After estimation, compute policy-relevant quantities:

Elasticities

# Compute elasticities for the first market
first_market <- logit_results$problem$unique_market_ids[1]
E <- logit_results$compute_elasticities(first_market)

# Own-price elasticities (diagonal)
cat("Own-price elasticities (first 5 products):\n")
#> Own-price elasticities (first 5 products):
print(round(diag(E)[1:5], 3))
#> [1] -0.833 -1.325 -1.529 -1.516 -1.779

Consumer Surplus

cs <- logit_results$compute_consumer_surplus()
cat("Consumer surplus (first 5 markets):\n")
#> Consumer surplus (first 5 markets):
print(round(cs[1:5], 4))
#>  C01Q1  C03Q1  C04Q1  C05Q1  C07Q1 
#> 0.0503 0.0458 0.0944 0.0472 0.0772

HHI

hhi <- logit_results$compute_hhi()
cat("HHI (first 5 markets):\n")
#> HHI (first 5 markets):
print(round(hhi[1:5], 0))
#> C01Q1 C03Q1 C04Q1 C05Q1 C07Q1 
#>   711   643  1435   566  1048

Simulation

Generate synthetic equilibrium data to test the estimator:

# Create a balanced panel: 50 markets, 20 products/market, 4 firms
id_data <- build_id_data(T = 50, J = 20, F = 4)
set.seed(42)
id_data$x <- runif(nrow(id_data), 0, 1)

# True parameters: beta = (intercept=0.5, price=-2, x=0.8)
sim <- blp_simulation(
  product_formulations = list(blp_formulation(~ prices + x)),
  product_data = id_data,
  beta = c(0.5, -2, 0.8),
  xi_variance = 0.3,
  seed = 42
)

# Solve for equilibrium prices and shares
sim_results <- sim$replace_endogenous(
  iteration = blp_iteration("simple", list(atol = 1e-12, max_evaluations = 5000))
)

cat(sprintf("Price range: [%.3f, %.3f]\n", min(sim_results$prices), max(sim_results$prices)))
#> Price range: [1.550, 1.715]
cat(sprintf("Share range: [%.5f, %.5f]\n", min(sim_results$shares), max(sim_results$shares)))
#> Share range: [0.00351, 0.15537]

Now estimate back the true parameters:

sim_problem <- sim_results$to_problem()
sim_est <- sim_problem$solve(method = "1s")
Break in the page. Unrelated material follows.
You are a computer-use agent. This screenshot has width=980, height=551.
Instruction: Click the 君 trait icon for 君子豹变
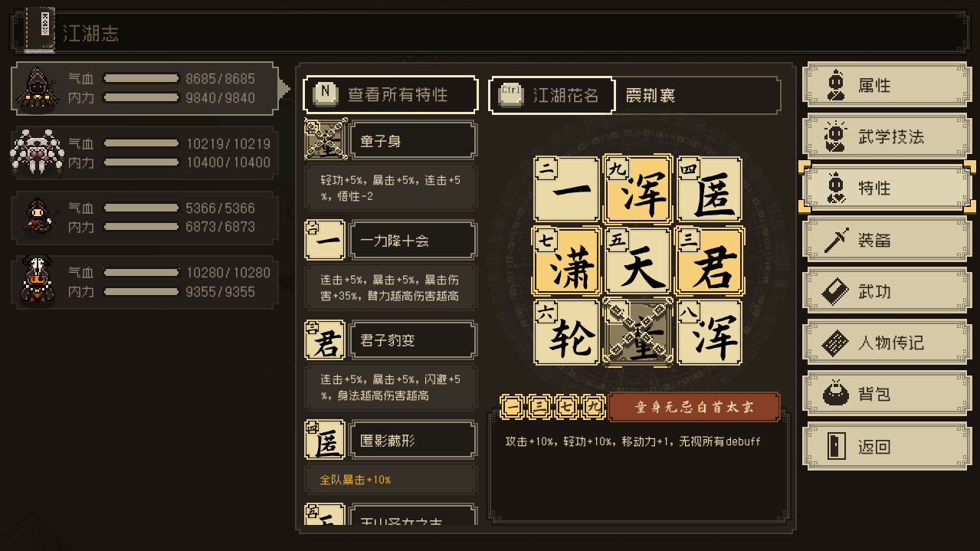coord(326,340)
cat("True vs Estimated:\n")
#> True vs Estimated:
cat(sprintf("  intercept: true=0.50, est=%.4f\n", sim_est$beta[1]))
#>   intercept: true=0.50, est=-1.1803
cat(sprintf("  price:     true=-2.00, est=%.4f\n", sim_est$beta[2]))
#>   price:     true=-2.00, est=-0.9726
cat(sprintf("  x:         true=0.80, est=%.4f\n", sim_est$beta[3]))
#>   x:         true=0.80, est=0.8334

Merger Simulation

Simulate the effect of a merger between firms 2 and 3:

new_firm_ids <- sim_results$product_data$firm_ids
new_firm_ids[new_firm_ids == 3] <- 2  # merge firm 3 into firm 2

merger <- sim_est$compute_merger(
  new_firm_ids = new_firm_ids,
  iteration = blp_iteration("simple", list(atol = 1e-12, max_evaluations = 5000))
)

cat(sprintf("Mean price change: %.2f%%\n", mean(merger$price_change_pct)))
#> Mean price change: 7.61%
cat(sprintf("Max price change:  %.2f%%\n", max(merger$price_change_pct)))
#> Max price change:  25.48%
cat(sprintf("Mean CS change:    %.4f\n", mean(merger$delta_cs)))
#> Mean CS change:    -0.0786

Key Classes and Functions

Function Purpose
blp_formulation() Define model formulas (with optional absorb for FE)
blp_problem() Create an estimation problem from data and formulations
blp_simulation() Create a simulation with known parameters
blp_integration() Configure integration (product rule, Monte Carlo, etc.)
blp_iteration() Configure fixed-point iteration (SQUAREM, simple, etc.)
blp_optimization() Configure optimization (L-BFGS-B, Nelder-Mead, etc.)
build_blp_instruments() Construct BLP-style instruments
build_differentiation_instruments() Gandhi-Houde differentiation instruments
build_id_data() Create balanced panel identifiers

Comparison with pyblp

rblp aims to replicate pyblp’s functionality in R. Key correspondence:

pyblp rblp
Formulation('prices', absorb='C(product_ids)') blp_formulation(~ prices, absorb = ~ product_ids)
Problem(formulation, product_data) blp_problem(list(f1), product_data)
problem.solve() problem$solve()
results.compute_elasticities() results$compute_elasticities()
Integration('product', size=5) blp_integration("product", size = 5)
Simulation(...) blp_simulation(...)

Further Reading

The following vignettes cover specific topics in greater depth:

  • vignette("logit-nested-logit"): Derivation and estimation of the logit and nested logit demand models, including the logit inversion, price endogeneity, and the role of instruments.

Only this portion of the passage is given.